As you all know by now, FCD's early-season MVP forward Blas Perez has been suspended for tonight's game because of an elbow on Whitecaps defender Jordan Harvey in the first half of Saturday's loss. It's certainly a controversial decision and I've got a few thoughts on it to share.
First off, a couple excerpts from the MLS Extra Time Radio Interview with Nelson Rodriguez, MLS VP of competition and game operations.
"It's hard to ignore when you have the level of injury, like was suffered by Shea Salinas, that it wouldn't play a part in the decision."
"You try to look at precedent, is there a history with this player that needs to be taken into consideration. All of those factors are put on the table and vigorously debated by the group."
When looking at the incident with Blas on Saturday, I first think to myself, was it reckless? I would call it minorly reckless. Perez was looking at the ball the whole time, but did get his elbow up a bit. Does Perez have a history of reckless play? Blas gained his first yellow card in the league late in the Vancouver match on Saturday night and had not picked up one yellow card before that despite being a forward who hustles to every ball and is a player who certainly doesn't shy away from physicality.

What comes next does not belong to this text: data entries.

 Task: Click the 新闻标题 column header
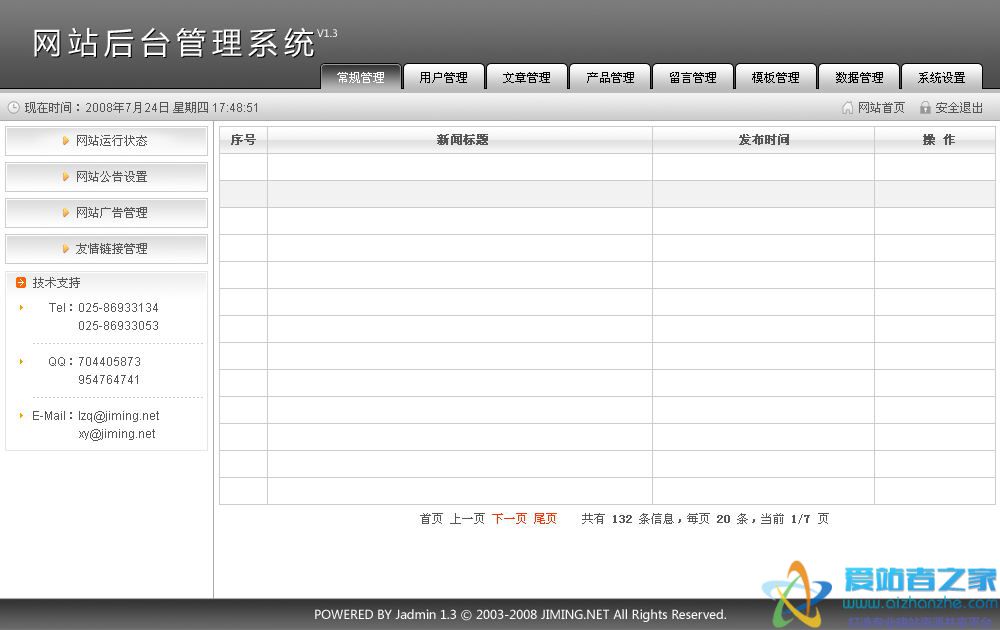click(x=462, y=140)

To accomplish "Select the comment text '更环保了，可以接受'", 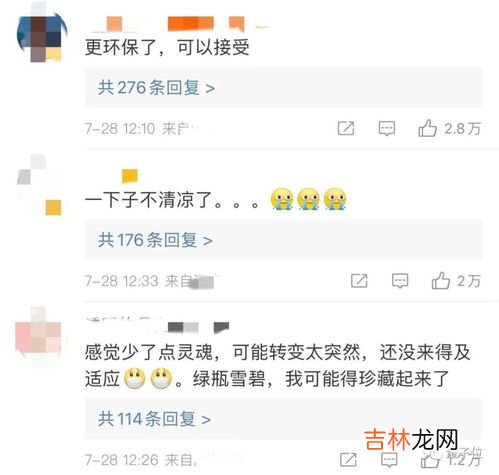I will tap(167, 47).
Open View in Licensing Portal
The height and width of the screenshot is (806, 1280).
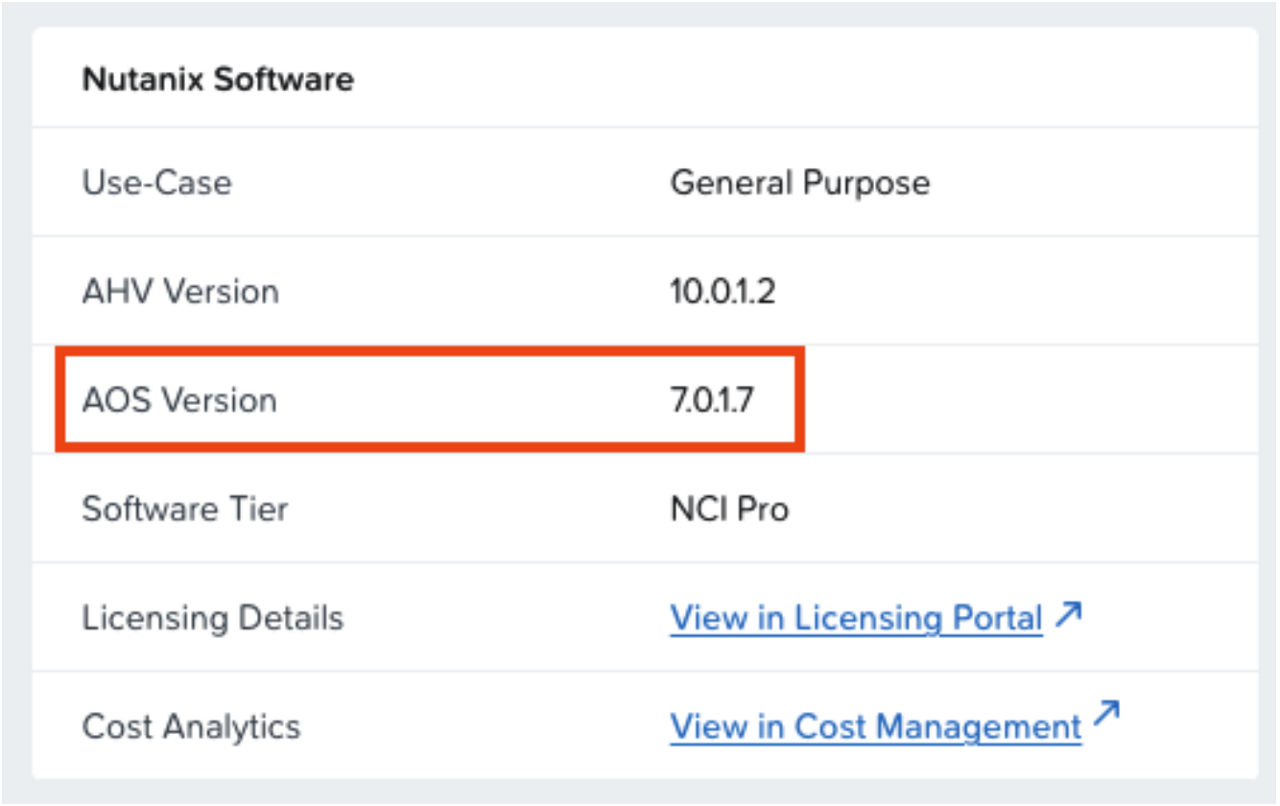point(855,618)
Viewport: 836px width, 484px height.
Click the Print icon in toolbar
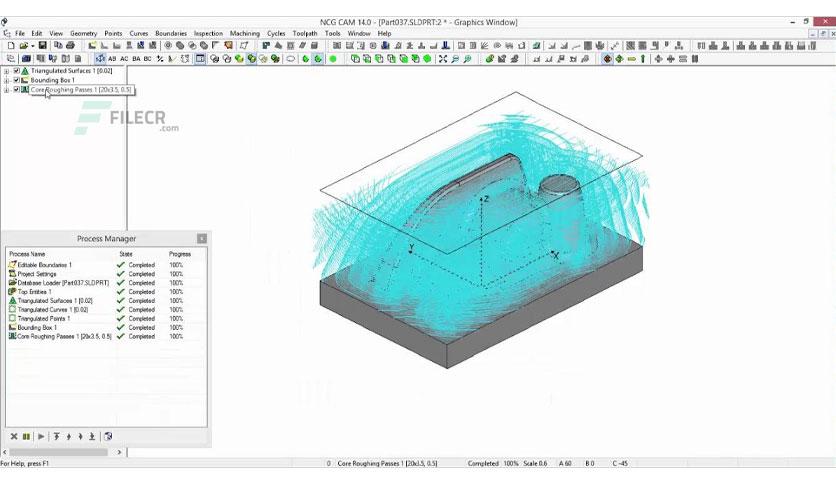click(70, 46)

Was there any sort of lead up to the foul that would indicate that it was retaliatory in any way? You certainly can't know for sure as we're not privy to what is said on the field and things can certainly happen off the screen, but from all indications there was nothing leading up to this play that would have caused it and there was nothing that happened after the play that it sparked.
Is there an injury or concussion that game from the foul? Jordan Harvey played 90 minutes on Saturday night and was not listed on the official MLS injury report that was released on Tuesday night.
I feel like those are the logical questions you have to ask whenever analyzing the suspension and the only mark on Perez that I can find is that it was slightly reckless. Now lets look at the precedent MLS has set for what is a one game retroactive suspension.
First off, Shalrie Joseph's tackle on Ricardo Villar
A very late tackle, very reckless and Villar still has not returned to play and will not play tomorrow, his third game in a row to miss from the tackle. Joseph was given a one game suspension.
Second, Brandon McDonald's challenge on Blas Perez that likely should have been a red card.
An awful challenge on a standing leg that could have easily broken if things had gone just a bit differently. The exact kind of tackle that MLS is trying to stamp out of the game. A 1 game suspension was given.
Now looking at elbows and the first one is Jair Benitez.
You'll get no argument from me at all for this elbow. Jair Benitez is a player with a definite history in the league, he is battling with a defender, the elbow was retaliatory and clearly intentional. If it had made better contact, it could have done some serious damage. That elbow was deemed to be the same severity as Perez's.
Now another elbow by Atiba Harris in the Vancouver vs Philadelphia game.
I'm a big fan of Atiba Harris, but he is a player with a history(37 yellow cards in his first 5 seasons!) of rash challenges whether they were intentional or not. On that play, Harris makes a half-hearted effort to get to the clearance, unlike Perez who makes solid contact with the ball, and elbows the player in the back of the head. Again, deemed the same punishment as Perez's elbow.
I am trying to look at this from a 100% objective view, and I do not see consistency with these decisions. If the precedent is that unintentional elbows get 1 game suspensions, then the Benitez suspension, for what was an intentional elbow, is not consistent. It seems like a dangerous precedent to set that a reckless, two footed tackle at full speed from behind, or an extremely late challenge in which the fouled player will likely miss at least 3-4 games is deemed the same as an inadvertent elbow in which no player on the opposing team protested the foul and the player suffered no further harm.
The other side to things is when you suspend a player as important to his team's success as Perez, just 24 hours before a crucial conference match. While Rodriguez said in his interview that the committee doesn't take the prestige of the player or anything else like that into consideration, surely some common sense has to be taken into account as Dallas is left with 0 training sessions to find out how to replace arguably the most important piece on the field for their most important game, to date, of the season.
Everyone has their own opinion and I'm just the one with the bully pulpit to have mine heard a little louder, but I have laid out all the facts and I do not see consistency in the decisions.